[Dataset entries]
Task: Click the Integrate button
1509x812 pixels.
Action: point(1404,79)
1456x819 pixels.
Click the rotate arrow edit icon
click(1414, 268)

Work request.
Output the records once more, exactly as they stand.

Answer section.
Task: Click the Integrate button
1509x812 pixels.
Action: point(1404,79)
1456x819 pixels.
Click the rotate arrow edit icon
click(1414, 268)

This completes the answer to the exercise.